Gewiss, die Gotteshäuser sind, ausser am heutigen Ostersonntag und an Weihnachten, meist ziemlich leer. Aber ist das gleichbedeutend mit «Entchristlichung»? Zumindest in einem wichtigen Teil der Gesellschaft, der Politik, sitzen überwiegend Mitglieder der Landeskirchen an den Schalthebeln der Macht. Während in der Bevölkerung gesamtschweizerisch 64 Prozent katholisch oder reformiert sind, sind es in den Kantonsregierungen eindrückliche 90 Prozent. Nun lässt sich nicht eruieren, ob die Regierungsräte nur ihre Kirchensteuern zahlen oder ob sie religiös sind. Aber Tatsache ist: In den Exekutiven gibt es nur vereinzelt Konfessionslose, und Angehörige anderer Religionen sucht man vergeblich.
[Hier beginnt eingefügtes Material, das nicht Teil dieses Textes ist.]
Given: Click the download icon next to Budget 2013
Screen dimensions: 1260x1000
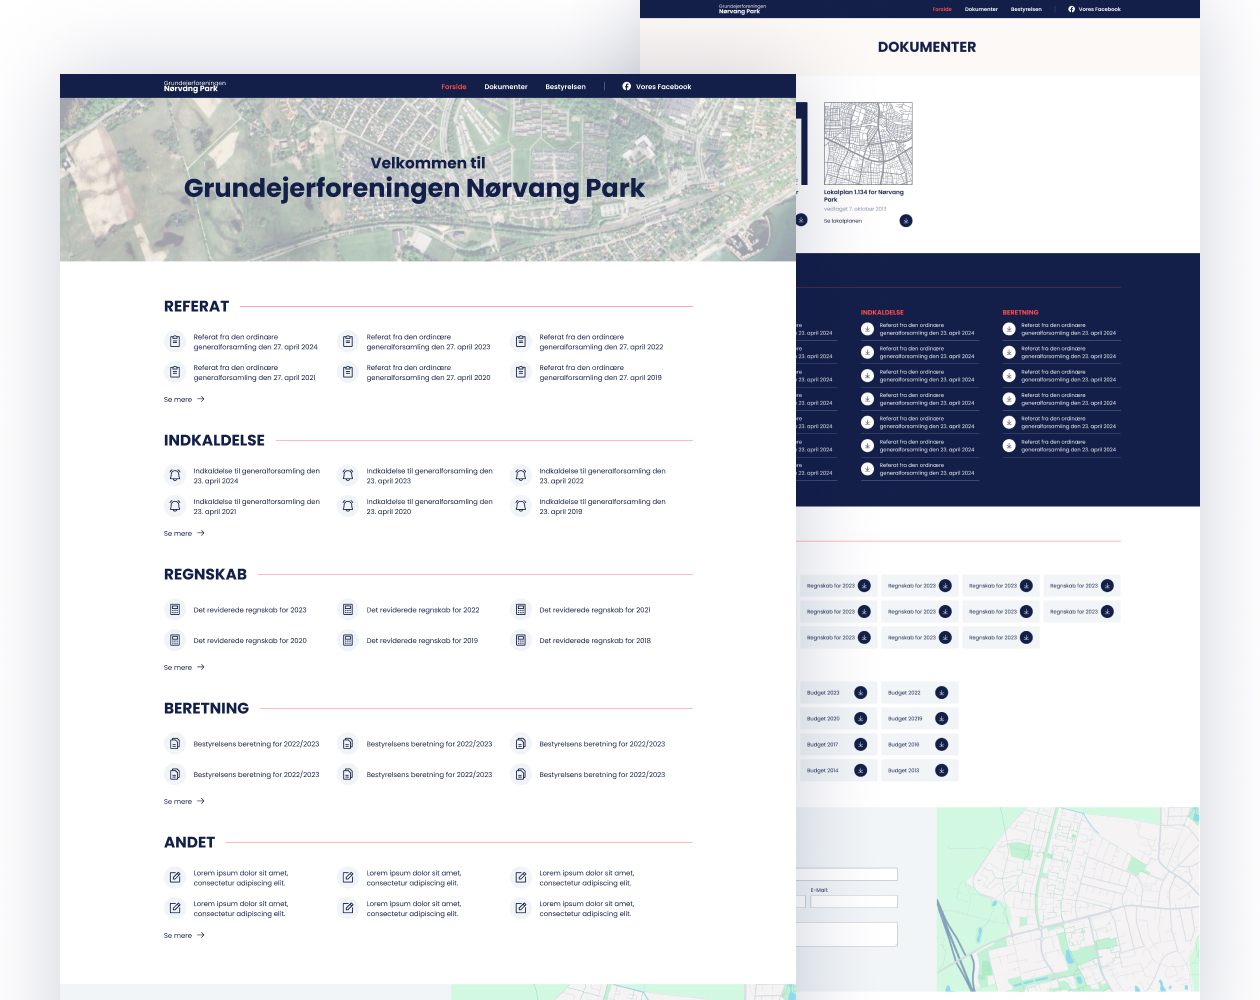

Die Kirchen verloren insbesondere nach 1968 in der Schweiz und in anderen westlichen Demokratien an politischem Einfluss. Die Trennung von Kirche und Staat ist in einer liberalen Gesellschaft eigentlich eine Selbstverständlichkeit (hierzulande aber nur teilweise erfüllt). Doch die Erosion, so scheint es, wurde in der jüngeren Vergangenheit zumindest gestoppt. Ironischerweise ist es auch der Zeitgeist – also das, was die Kirche gerade nicht verkörpert - , welcher den Kirchen zugutekommt: In unserer Gesellschaft herrscht eine konservative Grundstimmung, Traditionen werden wieder wichtiger, das zeigt auch die Polit-Debatte um Marignano und Morgarten. Hinzu kommen der Vormarsch des Islam in Europa, der vielen Bürgern Angst macht, und die Gräueltaten des sogenannten Islamischen Staats, die «unsere christlichen Werte», wie es dann auf einmal heisst, bedrohten.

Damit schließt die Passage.